Your job is to reproduce all of the data exactly.
*** Block opens ***
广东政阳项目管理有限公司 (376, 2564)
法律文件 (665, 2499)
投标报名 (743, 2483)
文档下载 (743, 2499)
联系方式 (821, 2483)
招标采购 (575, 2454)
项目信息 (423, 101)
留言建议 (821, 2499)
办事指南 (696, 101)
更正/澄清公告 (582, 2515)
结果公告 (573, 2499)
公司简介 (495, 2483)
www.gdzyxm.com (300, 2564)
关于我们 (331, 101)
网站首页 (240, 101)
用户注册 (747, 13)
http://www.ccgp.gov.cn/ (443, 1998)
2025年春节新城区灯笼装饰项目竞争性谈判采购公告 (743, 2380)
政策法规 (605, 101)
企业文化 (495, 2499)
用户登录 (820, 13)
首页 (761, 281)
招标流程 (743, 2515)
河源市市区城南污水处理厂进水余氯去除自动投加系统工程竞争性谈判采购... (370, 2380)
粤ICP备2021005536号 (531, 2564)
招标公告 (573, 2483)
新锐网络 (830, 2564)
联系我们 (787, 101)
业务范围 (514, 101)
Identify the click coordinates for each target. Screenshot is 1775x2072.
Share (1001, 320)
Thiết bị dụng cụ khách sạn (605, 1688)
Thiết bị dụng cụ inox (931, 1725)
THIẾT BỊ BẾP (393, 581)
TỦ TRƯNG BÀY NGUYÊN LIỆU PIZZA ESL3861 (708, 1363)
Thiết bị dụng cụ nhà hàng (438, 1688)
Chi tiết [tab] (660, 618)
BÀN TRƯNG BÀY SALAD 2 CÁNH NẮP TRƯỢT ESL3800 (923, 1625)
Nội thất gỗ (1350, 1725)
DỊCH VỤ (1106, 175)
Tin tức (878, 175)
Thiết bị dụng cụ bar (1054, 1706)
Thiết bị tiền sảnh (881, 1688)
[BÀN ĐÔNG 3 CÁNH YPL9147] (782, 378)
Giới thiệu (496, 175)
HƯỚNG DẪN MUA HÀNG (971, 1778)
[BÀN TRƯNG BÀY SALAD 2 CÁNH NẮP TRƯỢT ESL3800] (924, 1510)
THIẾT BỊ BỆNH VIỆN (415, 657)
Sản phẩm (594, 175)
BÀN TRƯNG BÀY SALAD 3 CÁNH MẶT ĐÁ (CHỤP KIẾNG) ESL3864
*** Block closes ***
— Output below —
广东政阳项目管理有限公司 (376, 2564)
法律文件 (665, 2499)
投标报名 (743, 2483)
文档下载 (743, 2499)
联系方式 (821, 2483)
招标采购 (575, 2454)
项目信息 (423, 101)
留言建议 (821, 2499)
办事指南 (696, 101)
更正/澄清公告 (582, 2515)
结果公告 (573, 2499)
公司简介 (495, 2483)
www.gdzyxm.com (300, 2564)
关于我们 (331, 101)
网站首页 (240, 101)
用户注册 (747, 13)
http://www.ccgp.gov.cn/ (443, 1998)
2025年春节新城区灯笼装饰项目竞争性谈判采购公告 (743, 2380)
政策法规 (605, 101)
企业文化 (495, 2499)
用户登录 (820, 13)
首页 (761, 281)
招标流程 (743, 2515)
河源市市区城南污水处理厂进水余氯去除自动投加系统工程竞争性谈判采购... (370, 2380)
粤ICP备2021005536号 (531, 2564)
招标公告 (573, 2483)
新锐网络 (830, 2564)
联系我们 (787, 101)
业务范围 (514, 101)
Identify the click coordinates for each target. Screenshot is 1775x2072.
Share (1001, 320)
Thiết bị dụng cụ khách sạn (605, 1688)
Thiết bị dụng cụ inox (931, 1725)
THIẾT BỊ BẾP (393, 581)
TỦ TRƯNG BÀY NGUYÊN LIỆU PIZZA ESL3861 (708, 1363)
Thiết bị dụng cụ nhà hàng (438, 1688)
Chi tiết [tab] (660, 618)
BÀN TRƯNG BÀY SALAD 2 CÁNH NẮP TRƯỢT ESL3800 (923, 1625)
Nội thất gỗ (1350, 1725)
DỊCH VỤ (1106, 175)
Tin tức (878, 175)
Thiết bị dụng cụ bar (1054, 1706)
Thiết bị tiền sảnh (881, 1688)
[BÀN ĐÔNG 3 CÁNH YPL9147] (782, 378)
Giới thiệu (496, 175)
HƯỚNG DẪN MUA HÀNG (971, 1778)
[BÀN TRƯNG BÀY SALAD 2 CÁNH NẮP TRƯỢT ESL3800] (924, 1510)
THIẾT BỊ BỆNH VIỆN (415, 657)
Sản phẩm (594, 175)
BÀN TRƯNG BÀY SALAD 3 CÁNH MẶT ĐÁ (CHỤP KIẾNG) ESL3864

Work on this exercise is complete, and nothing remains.